Rating:
Samamidon (or Sam Amidon, as he sometimes bills himself) hails from Vermont and is the scion of a musical family with roots in Appalachia. A contributor to such indie projects as Doveman and Stars Like Fleas, he recorded five albums with his band Assembly before releasing a debut solo album of traditional Irish tunes performed on solo fiddle. A second full-length, But This Chicken Proved Falsehearted, out last year on Plug Research, might be called his first "proper" release, if only because it was the first with a marketing push and a wide availability. Even so, it didn't move too far from what came before: old folk songs translated to new, modern contexts. And a Tears for Fears cover.
Amidon's new album, the ominously titled All Is Well (very little is ever well in these songs), again includes new readings of public domain compositions, and yet it feels like a great leap forward, thanks to Amidon's more relaxed approach and the contributions of composer Nico Muhly, himself a Vermonter. Where Chicken was well-meaning but occasionally dry, the trio of artists responsible for the record-- Amidon, Muhly, and Icelandic producer Valgeir Sigurðsson (All Is Well was recorded at Sigurðsson's Greenhouse Studios in Reykjavik and released on his Bedroom Community label)-- create a very specific space with these arrangements, which goes beyond simply setting mood and atmosphere. These songs inhabit their own world, closed off from the rest of humanity. Eschewing the hammy theatrics of indie folkies like Langhorne Slim and Two Gallants, All Is Well is an exceedingly private album, designed to usher you in and shut out everything else around you. It's a headphones album, but not one that relies on studio effects to maintain your interest.
It helps that these songs typically traffic in internal monologues with a first-person narrator. In "Saro" Amidon sings the part of an immigrant from an unnamed country who describes the vast land around him and takes both grief and solace in missing his true love back home. Later, the singer inhabits the title character of "Prodigal Son", matter-of-factly recounting his fateful homecoming. Amidon sells these sentiments with a soft croak, not unpretty but also not expected. Despite his lifelong training, he manages to sound untrained-- a regular soul comforting himself with music before confronting a bleak world again.
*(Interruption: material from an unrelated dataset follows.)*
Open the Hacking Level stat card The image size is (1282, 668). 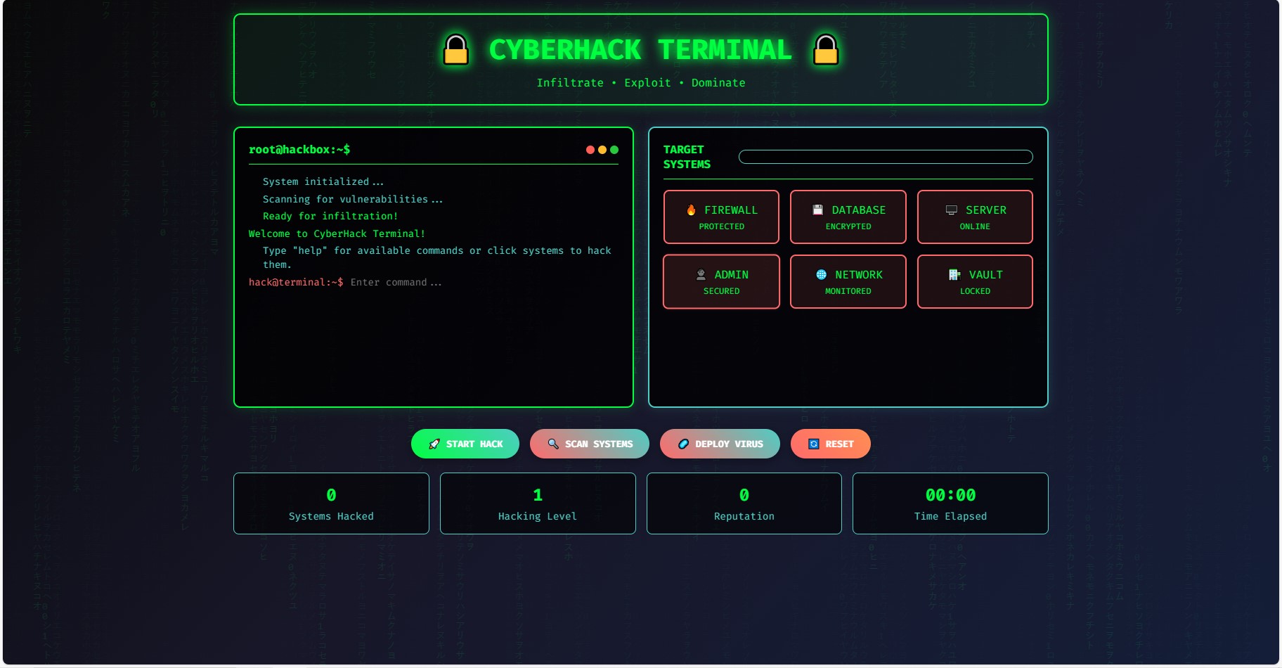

His voice breaks evocatively when he hits the high notes on Dock Boggs' "Sugar Baby", conveying the continual ache of a lost loved one: "I'll rock the cradle when you're gone," Amidon sings, as if mustering the stoicism needed to face the next day.
Muhly's arrangements prove decidedly more modern, drawing inspiration from the repetitions of Philip Glass, the drones of Max Richter, and the flutteriness of Sufjan Stevens. "Little Johnny Brown", a folk tune popularized by Ella Jenkins in the 1960s, percolates with ambient noise-- fragments of piano, pots and pans percussion, unidentified thumps-- that coalesces into a calamitous drone. Surprisingly, it works. Throughout All Is Well, Amidon, Muhly, and Sigurðsson slow these songs considerably, but the curious instrumentation ensures they never lose momentum. Banjo and spoons generate tension on "Fall on My Knees" as a lone fiddle swirls in the background, and "Wild Bill Jones" and "O Death" are anchored by mournful horn fanfares and sustained piano notes that fade in and out between Amidon's vocals.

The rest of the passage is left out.